In order to prevent particles of sieved or dispersed matter from being stuck in the groove, it is effective to make the teeth of the ring groove relative to the teeth of the ring convex by a distance less than half of the tooth pitch in the direction of rotation.

The above-mentioned flinging effect is particularly effective when the forward tooth flank forms an angle of approximately 45° with the radius line lying from the tooth root.

In addition, the advantage is that a linear gap in plan view is formed between two adjacent rollers, the width of which is approximately 0.2 times the tooth height. The basis for this relationship is that the gap size is related to the loading of the teeth, with larger teeth being more loaded than smaller teeth.

A particularly reasonable method of producing the roll is to initially pre-machine the individual rings individually and to subsequently fit them onto a roll body to produce the roll. The roll body here can be made of utility bar stock or thick-walled tubing.
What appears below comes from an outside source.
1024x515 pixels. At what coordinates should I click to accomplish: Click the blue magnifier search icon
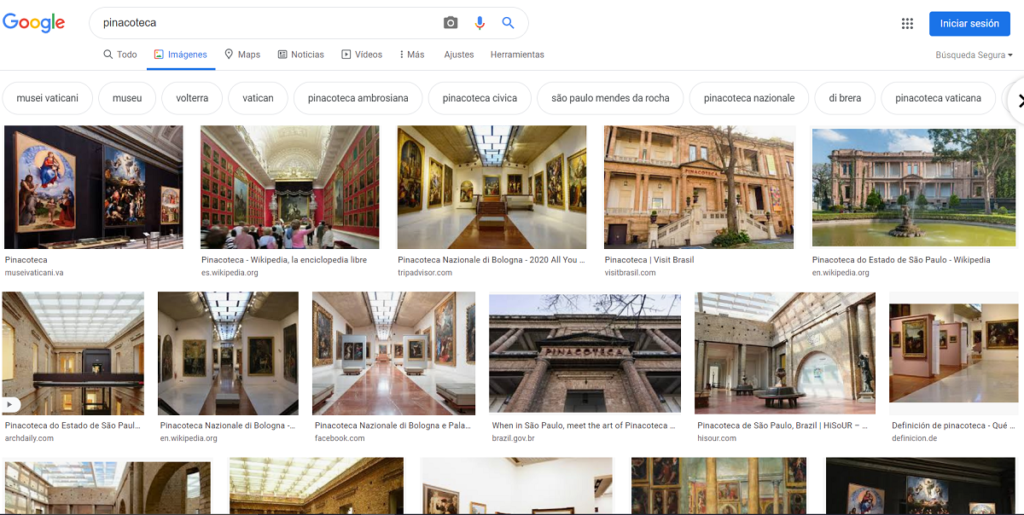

The rings may have the same thickness, eg 3mm. Wherein, the outer diameter of the ring forming the ring groove is smaller than that of the ring forming the ring protrusion, for example, the difference is about 2mm. In order to form a larger debris discharge opening, two or more identical rings at a time can be mounted together axially adjacent to each other.

An advantageous way to improve the dispersion pattern is to connect the space between the roller set and the belt with an air suction device if a continuous, rotating profile belt is placed under the roller set against the conveying direction of the roll set. , by drawing air in this space to form an air flow that flows in the opposite direction to the conveying direction of the roller set, so as to achieve auxiliary pneumatic dispersion of the debris flow.

Further features and possible applications of the invention are given in the technical solutions of the dependent claims, and further advantages of the invention associated therewith will be explained in detail with the aid of the exemplary embodiments.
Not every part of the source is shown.